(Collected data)

########

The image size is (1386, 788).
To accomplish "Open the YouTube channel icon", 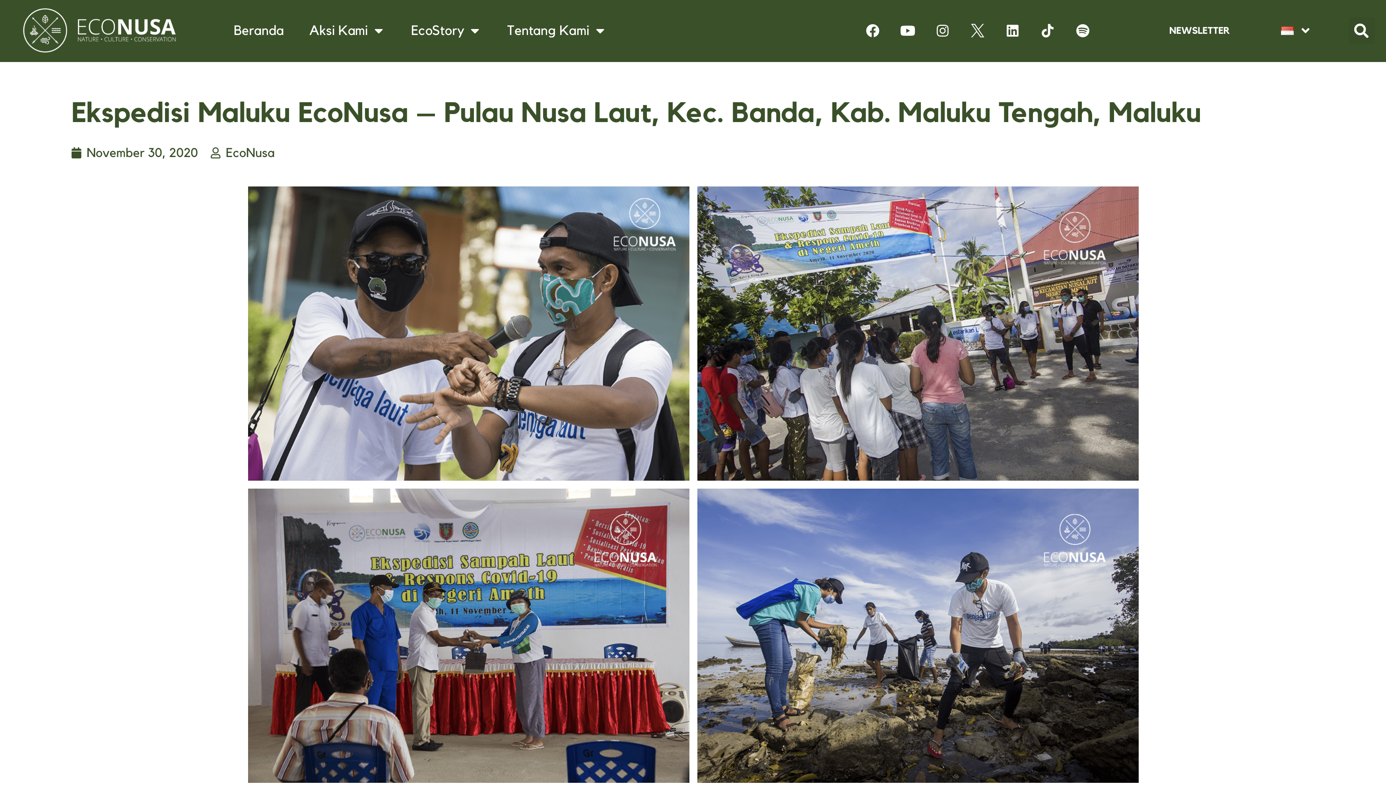I will pos(908,31).
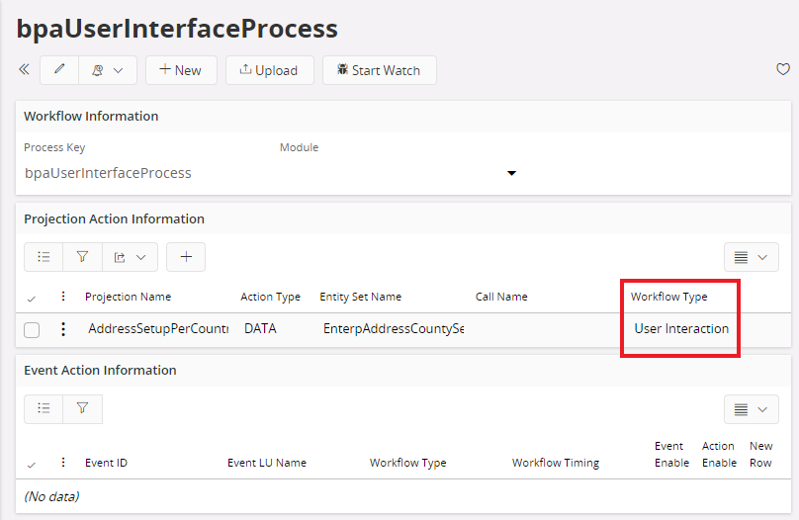799x520 pixels.
Task: Open export dropdown in Projection Action toolbar
Action: [130, 257]
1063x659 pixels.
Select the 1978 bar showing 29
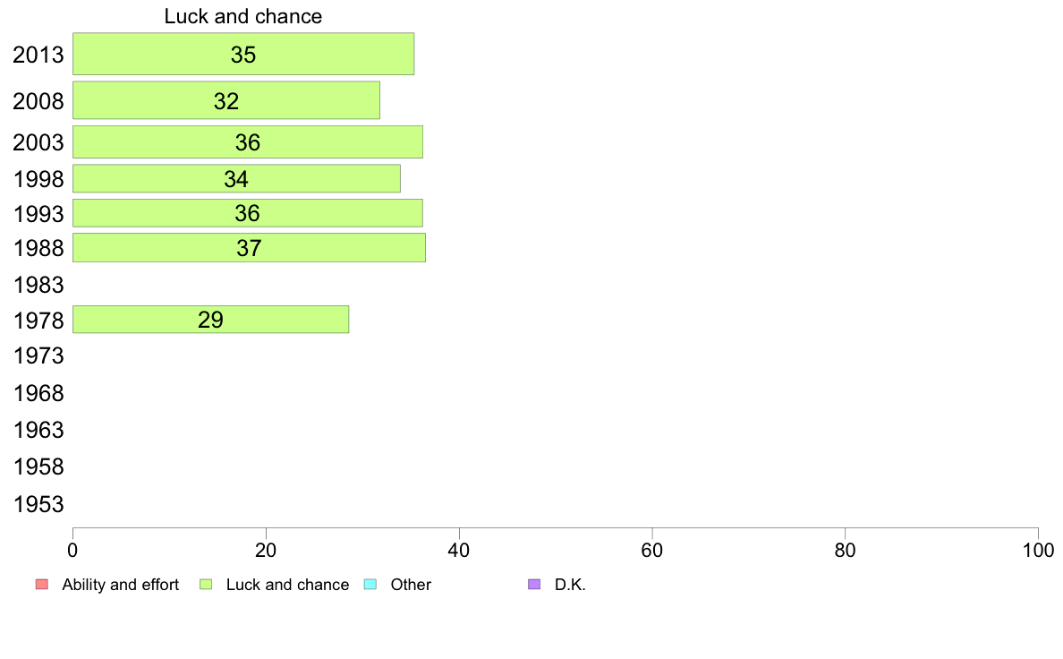[x=211, y=319]
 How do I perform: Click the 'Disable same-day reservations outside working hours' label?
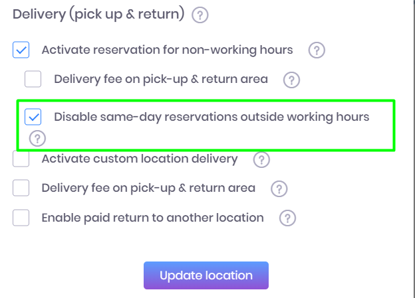(211, 117)
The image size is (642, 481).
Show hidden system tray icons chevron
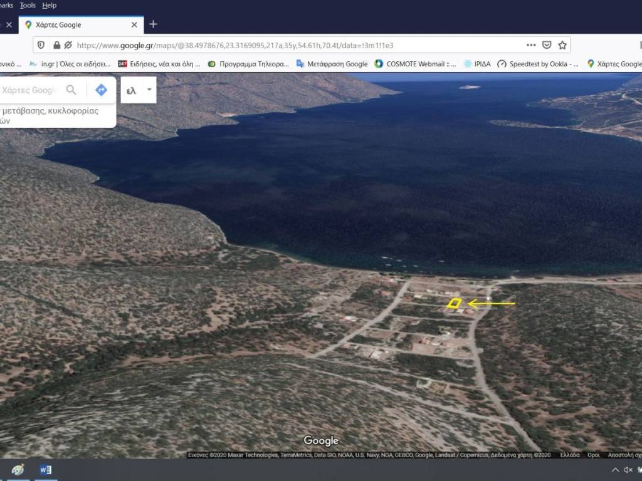tap(615, 470)
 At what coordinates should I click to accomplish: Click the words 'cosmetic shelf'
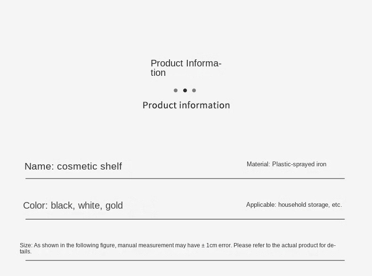click(x=89, y=166)
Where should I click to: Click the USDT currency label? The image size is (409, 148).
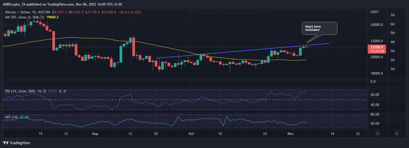click(x=374, y=12)
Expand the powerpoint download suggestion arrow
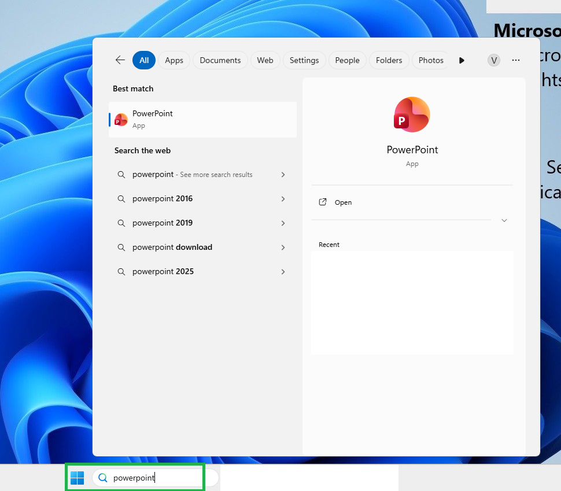Screen dimensions: 561x491 point(283,248)
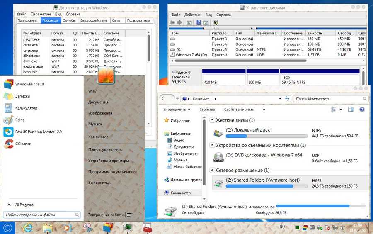373x234 pixels.
Task: Click the Start orb button
Action: coord(8,227)
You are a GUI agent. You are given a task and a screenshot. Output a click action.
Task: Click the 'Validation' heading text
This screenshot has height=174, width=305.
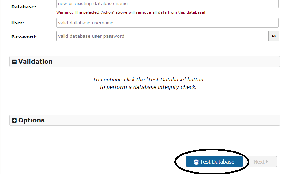36,61
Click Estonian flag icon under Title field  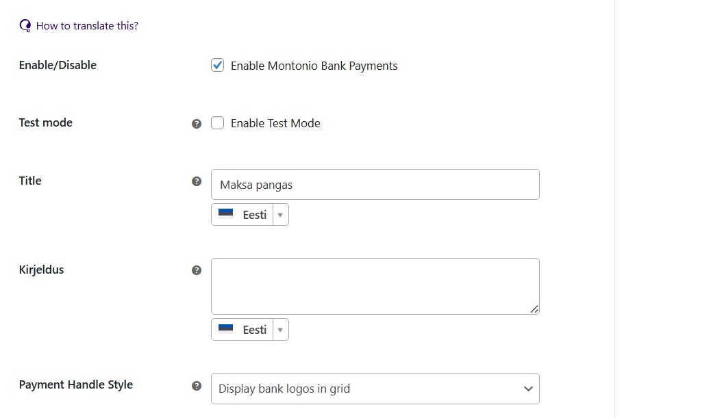point(225,214)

########

What is expected: Please print the lines above word for word, starting at the one with "Show hidden system tray icons chevron" and ending at the one with "Task: Click the 'Validation' heading text", both included, and without any picture.

Exercise answer:
Show hidden system tray icons chevron
tap(615, 470)
 At what coordinates should I click to accomplish: Click the words 'cosmetic shelf'
click(x=89, y=166)
Where should I click to: Click the USDT currency label? The image size is (409, 148).
click(x=374, y=12)
Expand the powerpoint download suggestion arrow
Screen dimensions: 561x491 point(283,248)
373x234 pixels.
Task: Click the Start orb button
Action: coord(8,227)
You are a GUI agent. You are given a task and a screenshot. Output a click action.
Task: Click the 'Validation' heading text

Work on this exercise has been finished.